Launching today (10 February) across Facebook, Twitter, Vine and Instagram, the “Change Challenge” campaign, created by communications agency 1DA, makes use of peer-to-peer fundraising. It asks people to post a photo or video of themselves holding a sign showing the change they will make if their friends donate.

Participants can decide what the change will be, from dying their hair to doing a run or wearing their clothes inside-out. They can also choose how much they want to raise in order to complete the challenge and make the change.

Tris Jones, national participation manager at Breakthrough Breast Cancer, says: “There are so many different ways to fundraise, but not every fundraising event is right for everyone. The only rule here is they need an account on social media.”

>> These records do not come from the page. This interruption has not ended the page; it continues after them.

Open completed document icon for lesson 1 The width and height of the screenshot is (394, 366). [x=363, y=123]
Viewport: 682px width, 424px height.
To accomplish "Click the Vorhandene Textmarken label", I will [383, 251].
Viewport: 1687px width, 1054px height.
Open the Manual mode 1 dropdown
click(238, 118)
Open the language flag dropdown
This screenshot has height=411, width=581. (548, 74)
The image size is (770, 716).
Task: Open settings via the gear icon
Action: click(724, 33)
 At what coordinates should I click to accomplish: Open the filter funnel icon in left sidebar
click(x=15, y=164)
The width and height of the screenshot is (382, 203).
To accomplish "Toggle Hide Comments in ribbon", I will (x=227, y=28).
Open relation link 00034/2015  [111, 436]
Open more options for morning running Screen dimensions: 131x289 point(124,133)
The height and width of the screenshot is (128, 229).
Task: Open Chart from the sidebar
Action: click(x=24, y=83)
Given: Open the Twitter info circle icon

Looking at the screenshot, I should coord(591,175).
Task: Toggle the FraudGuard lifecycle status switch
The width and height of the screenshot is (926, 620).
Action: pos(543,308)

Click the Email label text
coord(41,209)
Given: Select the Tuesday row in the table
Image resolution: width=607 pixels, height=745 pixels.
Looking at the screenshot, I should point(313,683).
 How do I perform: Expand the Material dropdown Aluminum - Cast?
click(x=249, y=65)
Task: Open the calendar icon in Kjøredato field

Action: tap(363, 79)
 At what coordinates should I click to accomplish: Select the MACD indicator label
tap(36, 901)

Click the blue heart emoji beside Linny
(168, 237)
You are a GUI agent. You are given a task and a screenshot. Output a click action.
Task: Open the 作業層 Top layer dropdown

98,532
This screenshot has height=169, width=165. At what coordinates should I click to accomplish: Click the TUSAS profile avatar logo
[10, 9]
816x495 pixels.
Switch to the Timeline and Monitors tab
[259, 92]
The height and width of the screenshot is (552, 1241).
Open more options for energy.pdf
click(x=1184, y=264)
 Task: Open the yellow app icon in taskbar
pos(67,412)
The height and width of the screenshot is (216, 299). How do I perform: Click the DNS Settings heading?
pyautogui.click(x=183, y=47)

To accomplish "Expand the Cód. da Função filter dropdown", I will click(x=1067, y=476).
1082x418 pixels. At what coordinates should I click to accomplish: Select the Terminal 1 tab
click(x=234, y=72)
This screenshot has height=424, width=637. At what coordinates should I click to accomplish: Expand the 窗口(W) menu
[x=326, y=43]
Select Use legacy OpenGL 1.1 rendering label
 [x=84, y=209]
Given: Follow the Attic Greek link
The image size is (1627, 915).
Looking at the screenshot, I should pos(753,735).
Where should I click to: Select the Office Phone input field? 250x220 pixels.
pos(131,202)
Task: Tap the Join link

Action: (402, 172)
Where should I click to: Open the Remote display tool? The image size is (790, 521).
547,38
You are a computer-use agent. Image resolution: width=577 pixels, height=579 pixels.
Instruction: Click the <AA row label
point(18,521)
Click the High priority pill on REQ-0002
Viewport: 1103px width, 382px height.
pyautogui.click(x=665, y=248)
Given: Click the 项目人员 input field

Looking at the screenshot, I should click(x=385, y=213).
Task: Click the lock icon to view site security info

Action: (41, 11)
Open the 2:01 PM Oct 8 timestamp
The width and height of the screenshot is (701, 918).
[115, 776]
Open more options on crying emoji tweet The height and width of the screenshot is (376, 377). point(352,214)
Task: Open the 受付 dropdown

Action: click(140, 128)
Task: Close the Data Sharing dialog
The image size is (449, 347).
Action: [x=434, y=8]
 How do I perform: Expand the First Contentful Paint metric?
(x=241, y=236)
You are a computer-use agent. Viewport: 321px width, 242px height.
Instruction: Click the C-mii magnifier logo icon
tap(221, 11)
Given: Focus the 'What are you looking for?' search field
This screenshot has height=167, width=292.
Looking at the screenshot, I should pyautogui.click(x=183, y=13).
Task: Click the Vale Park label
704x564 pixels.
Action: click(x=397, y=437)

While Jones claims that the campaign is aimed at all ages, it is particularly focused on the younger generation who tend to engage most on social media. Breakthrough Breast Cancer has 15,000 Twitter followers as well as almost 33,000 fans on Facebook and now hopes to monetise that audience.

By using peer-to-peer fundraising, the charity hopes to engage people in the campaign, raise awareness and boost donations. Jones claims that recent figures suggest that an increasing amount of online charitable giving is now driven by social media and so the charity is hoping to harness this to raise funds.

“Millions of people in the UK actively engage on social media every day. Facebook, Twitter and other social media channels provide us with a great opportunity to reach out and raise awareness and we hope this campaign can inspire people to act, engage and raise funds,” he adds.

If it proves successful, Jones says the charity will use it as a model for future campaigns.

“We are always looking for better ways that we can raise awareness of the signs and symptoms of breast cancer, as well as the life-saving research we fund. From a fundraising perspective this is the first time we’ve used social media in this way so we’ll analyse the response and go from there.”